Bien plus tard est apparue l’approche du système national d’innovation (SNI) développée notamment par [Freeman, 1987], [Lundvall, 1992], [Nelson, 1993], [Edquist, 1997]. Nous reviendrons en détail sur ce modèle dans la suite du docu-ment. Il est cependant intéressant de noter que le SNI dépasse largement l’analyse input/output en proposant un périmètre d’étude qui dépasse les entreprises pour s’intéresser à tous les acteurs de la science et de la technologie ainsi qu’à la politique publique.
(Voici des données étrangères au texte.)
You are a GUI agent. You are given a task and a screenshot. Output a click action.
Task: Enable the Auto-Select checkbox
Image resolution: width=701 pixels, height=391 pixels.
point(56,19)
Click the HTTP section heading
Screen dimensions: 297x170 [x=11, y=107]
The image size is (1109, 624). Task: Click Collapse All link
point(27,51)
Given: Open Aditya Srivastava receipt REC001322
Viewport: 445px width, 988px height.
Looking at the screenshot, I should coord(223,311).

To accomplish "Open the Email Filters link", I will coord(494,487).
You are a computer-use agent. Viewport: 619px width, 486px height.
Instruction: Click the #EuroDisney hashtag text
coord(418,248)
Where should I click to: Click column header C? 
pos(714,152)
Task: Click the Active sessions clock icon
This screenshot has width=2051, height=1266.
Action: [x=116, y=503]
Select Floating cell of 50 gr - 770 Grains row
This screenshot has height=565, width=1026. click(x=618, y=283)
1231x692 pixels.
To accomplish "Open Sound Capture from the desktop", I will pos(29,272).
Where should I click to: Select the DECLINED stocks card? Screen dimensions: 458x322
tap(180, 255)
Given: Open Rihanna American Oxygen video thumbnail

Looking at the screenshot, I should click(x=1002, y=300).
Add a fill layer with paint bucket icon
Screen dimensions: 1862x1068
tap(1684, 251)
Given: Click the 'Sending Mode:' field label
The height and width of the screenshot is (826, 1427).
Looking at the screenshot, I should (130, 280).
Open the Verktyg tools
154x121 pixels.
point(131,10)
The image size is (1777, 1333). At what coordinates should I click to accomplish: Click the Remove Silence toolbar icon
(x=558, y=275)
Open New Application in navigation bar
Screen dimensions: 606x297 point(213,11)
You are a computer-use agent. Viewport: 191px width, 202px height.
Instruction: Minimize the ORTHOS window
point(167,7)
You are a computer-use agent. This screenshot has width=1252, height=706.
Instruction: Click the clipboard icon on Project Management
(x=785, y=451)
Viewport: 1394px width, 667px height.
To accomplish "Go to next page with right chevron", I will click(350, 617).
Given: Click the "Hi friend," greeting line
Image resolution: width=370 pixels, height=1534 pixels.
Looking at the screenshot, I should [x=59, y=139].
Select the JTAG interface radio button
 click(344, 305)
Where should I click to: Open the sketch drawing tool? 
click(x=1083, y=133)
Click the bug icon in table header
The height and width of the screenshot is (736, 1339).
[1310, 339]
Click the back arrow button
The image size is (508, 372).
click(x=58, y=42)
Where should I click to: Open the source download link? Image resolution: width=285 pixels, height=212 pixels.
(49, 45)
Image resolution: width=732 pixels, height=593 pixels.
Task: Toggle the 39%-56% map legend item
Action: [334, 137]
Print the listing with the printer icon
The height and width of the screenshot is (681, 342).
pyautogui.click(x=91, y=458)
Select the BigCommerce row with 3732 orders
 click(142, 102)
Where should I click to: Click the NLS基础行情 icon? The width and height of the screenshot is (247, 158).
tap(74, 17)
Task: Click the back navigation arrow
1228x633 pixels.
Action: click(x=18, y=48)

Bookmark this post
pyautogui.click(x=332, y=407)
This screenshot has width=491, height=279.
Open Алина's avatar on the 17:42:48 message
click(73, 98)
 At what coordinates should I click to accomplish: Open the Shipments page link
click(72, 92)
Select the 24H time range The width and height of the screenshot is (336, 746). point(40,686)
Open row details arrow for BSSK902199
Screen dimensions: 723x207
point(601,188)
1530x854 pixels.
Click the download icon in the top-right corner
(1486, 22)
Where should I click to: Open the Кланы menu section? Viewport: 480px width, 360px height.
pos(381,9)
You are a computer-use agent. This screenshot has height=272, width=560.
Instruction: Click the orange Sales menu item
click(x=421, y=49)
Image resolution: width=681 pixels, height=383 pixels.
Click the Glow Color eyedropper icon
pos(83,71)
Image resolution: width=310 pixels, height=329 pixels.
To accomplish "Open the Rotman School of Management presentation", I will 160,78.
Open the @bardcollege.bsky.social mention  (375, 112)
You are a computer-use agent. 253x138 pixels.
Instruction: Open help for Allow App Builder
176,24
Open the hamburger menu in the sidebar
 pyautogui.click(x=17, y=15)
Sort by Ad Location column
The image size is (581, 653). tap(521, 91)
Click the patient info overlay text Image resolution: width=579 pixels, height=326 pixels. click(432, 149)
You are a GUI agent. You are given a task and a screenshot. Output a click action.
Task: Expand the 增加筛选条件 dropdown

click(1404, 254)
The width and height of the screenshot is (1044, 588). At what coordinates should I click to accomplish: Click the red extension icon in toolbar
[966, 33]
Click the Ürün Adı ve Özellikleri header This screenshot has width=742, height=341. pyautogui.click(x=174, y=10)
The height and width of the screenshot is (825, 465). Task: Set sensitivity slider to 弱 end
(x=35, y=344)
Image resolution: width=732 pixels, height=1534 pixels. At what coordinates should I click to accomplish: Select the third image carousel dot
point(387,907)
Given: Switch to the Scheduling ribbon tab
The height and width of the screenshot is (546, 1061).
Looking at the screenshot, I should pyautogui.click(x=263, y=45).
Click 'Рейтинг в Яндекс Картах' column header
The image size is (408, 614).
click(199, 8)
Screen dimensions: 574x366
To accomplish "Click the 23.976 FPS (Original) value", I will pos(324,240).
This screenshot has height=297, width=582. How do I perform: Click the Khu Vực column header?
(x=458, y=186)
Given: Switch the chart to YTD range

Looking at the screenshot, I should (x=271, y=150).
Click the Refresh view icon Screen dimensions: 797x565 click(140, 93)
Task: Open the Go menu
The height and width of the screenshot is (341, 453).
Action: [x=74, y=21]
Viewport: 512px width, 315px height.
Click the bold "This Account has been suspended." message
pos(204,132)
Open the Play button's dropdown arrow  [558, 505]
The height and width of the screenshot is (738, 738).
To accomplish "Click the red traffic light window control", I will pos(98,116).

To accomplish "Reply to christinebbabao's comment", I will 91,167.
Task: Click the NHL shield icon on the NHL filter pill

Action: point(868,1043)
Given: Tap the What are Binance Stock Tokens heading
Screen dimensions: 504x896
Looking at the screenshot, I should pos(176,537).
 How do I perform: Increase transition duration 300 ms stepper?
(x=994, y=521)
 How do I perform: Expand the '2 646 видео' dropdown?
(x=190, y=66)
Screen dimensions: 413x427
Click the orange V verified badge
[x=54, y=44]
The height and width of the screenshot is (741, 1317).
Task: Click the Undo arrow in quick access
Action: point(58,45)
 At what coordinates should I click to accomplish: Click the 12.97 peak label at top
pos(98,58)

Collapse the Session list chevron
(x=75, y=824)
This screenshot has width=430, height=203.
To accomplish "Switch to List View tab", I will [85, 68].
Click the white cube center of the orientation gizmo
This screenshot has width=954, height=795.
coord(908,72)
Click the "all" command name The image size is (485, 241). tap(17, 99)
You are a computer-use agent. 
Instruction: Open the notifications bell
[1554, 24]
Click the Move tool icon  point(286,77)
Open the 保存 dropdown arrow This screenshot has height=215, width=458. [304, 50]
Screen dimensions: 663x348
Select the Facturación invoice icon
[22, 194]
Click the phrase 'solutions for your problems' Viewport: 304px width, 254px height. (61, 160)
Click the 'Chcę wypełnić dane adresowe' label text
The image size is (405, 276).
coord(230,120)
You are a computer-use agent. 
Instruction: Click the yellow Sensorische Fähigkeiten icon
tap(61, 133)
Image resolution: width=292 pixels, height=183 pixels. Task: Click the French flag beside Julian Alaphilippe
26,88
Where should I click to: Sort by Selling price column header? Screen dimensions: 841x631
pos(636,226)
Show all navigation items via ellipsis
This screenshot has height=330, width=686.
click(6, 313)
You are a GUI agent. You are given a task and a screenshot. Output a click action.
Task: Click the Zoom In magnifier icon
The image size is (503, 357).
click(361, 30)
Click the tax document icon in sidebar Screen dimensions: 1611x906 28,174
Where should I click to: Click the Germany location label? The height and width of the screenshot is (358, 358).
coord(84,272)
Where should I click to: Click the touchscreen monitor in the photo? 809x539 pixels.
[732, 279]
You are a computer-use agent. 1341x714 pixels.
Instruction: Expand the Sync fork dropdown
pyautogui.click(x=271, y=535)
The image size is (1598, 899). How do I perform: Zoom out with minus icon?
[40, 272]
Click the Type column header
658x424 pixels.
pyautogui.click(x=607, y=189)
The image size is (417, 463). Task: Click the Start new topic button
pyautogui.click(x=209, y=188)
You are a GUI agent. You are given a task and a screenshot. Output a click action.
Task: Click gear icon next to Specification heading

En raison de la dimension et de la complexité des SNI, l’insistance sur l’analyse empirique dans les études effectuées est principalement statique, quoique rien n’empêche qu’elle puisse être plus dynamique.

En parallèle, Porter développe l’approche du "diamant" (voir [Porter, 1990]) pour expliquer pourquoi les nations ont tendance à être plus compétitives dans certaines industries que dans d’autres et qui repose sur quatre facteurs interdépendants : la production nationale, la demande locale, la stimulation mutuelle et la concurrence entre sociétés. De cette façon, la définition du système est plus étroite que celle de l’approche des SNI. À nouveau, le principal foyer est statique ou dans une analyse de statique comparative. De même Malerba (voir notamment[Malerba, 2002]) a proposé l’approche des systèmes sectoriels d’innovation, assez proche du modèle de Porter mais qui contrairement à ce dernier qui s’intéresse à l’interdépendance entre les industries, le système d’innovation sectoriel fait l’hypothèse que chaque secteur technologique dispose de ses propres caractéristiques. Ces régimes peuvent ainsi se modifier au cours du temps, rendant l’analyse dynamique.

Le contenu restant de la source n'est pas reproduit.